* **Work to complete**
Without the pictures, print the lines from the one holding "The image size is (1549, 424)." through the last line below, both included, exactly as they stand.
===
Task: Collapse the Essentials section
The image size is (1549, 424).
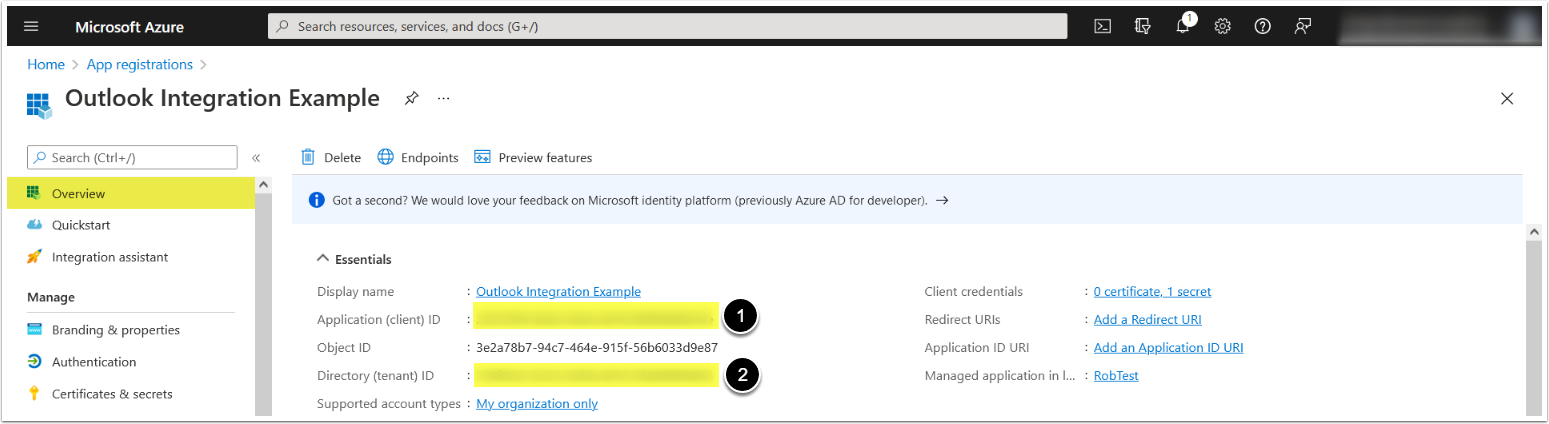Action: [322, 259]
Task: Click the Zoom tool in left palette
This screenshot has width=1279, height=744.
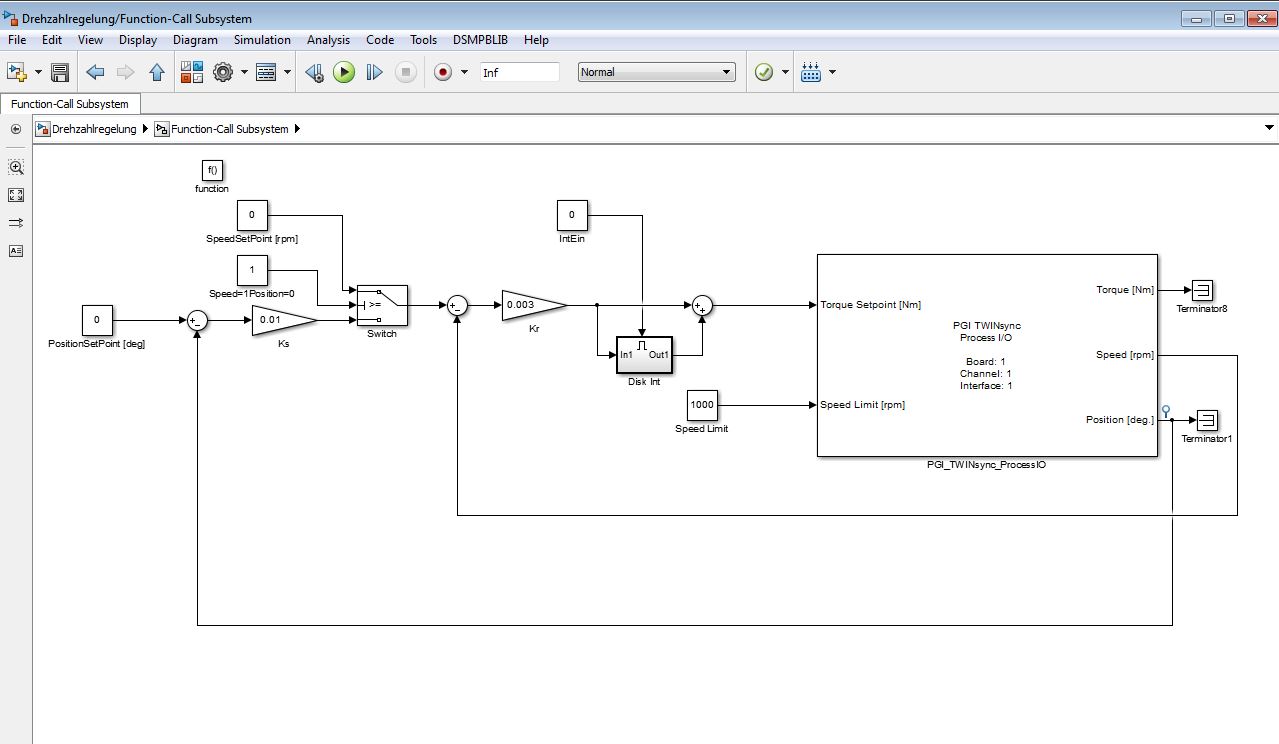Action: tap(16, 168)

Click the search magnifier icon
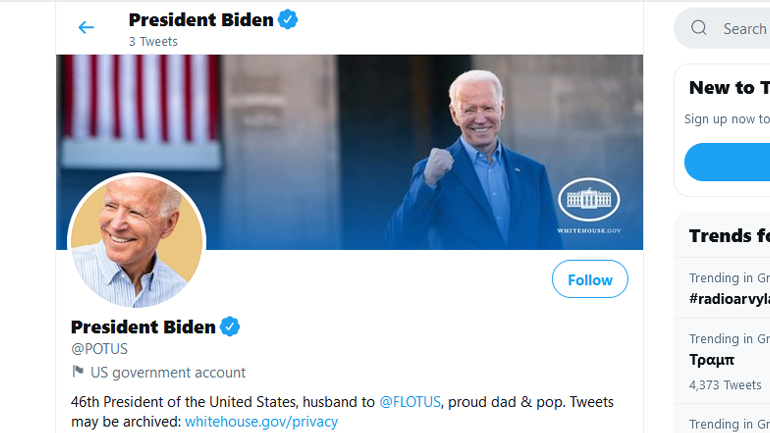click(699, 28)
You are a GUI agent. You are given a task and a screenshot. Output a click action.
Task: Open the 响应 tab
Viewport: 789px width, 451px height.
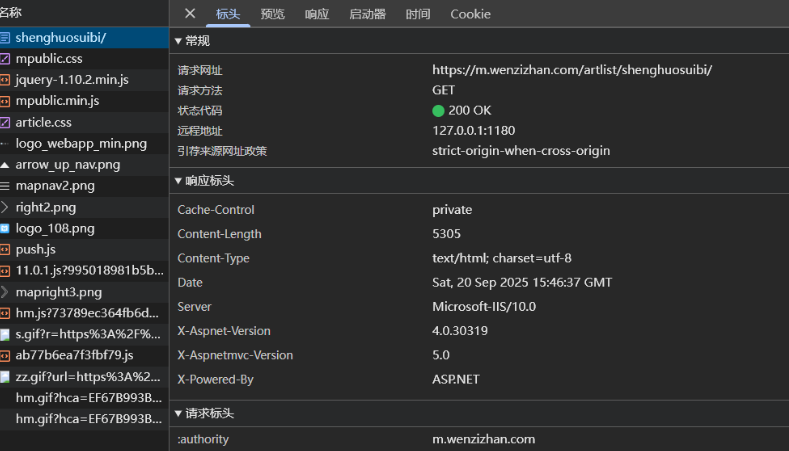click(317, 14)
===
* **Solution for this problem**
The image size is (1549, 424).
Action: [322, 259]
Task: Click the Zoom tool in left palette
This screenshot has width=1279, height=744.
Action: tap(16, 168)

Click the search magnifier icon
click(699, 28)
You are a GUI agent. You are given a task and a screenshot. Output a click action.
Task: Open the 响应 tab
Viewport: 789px width, 451px height.
click(317, 14)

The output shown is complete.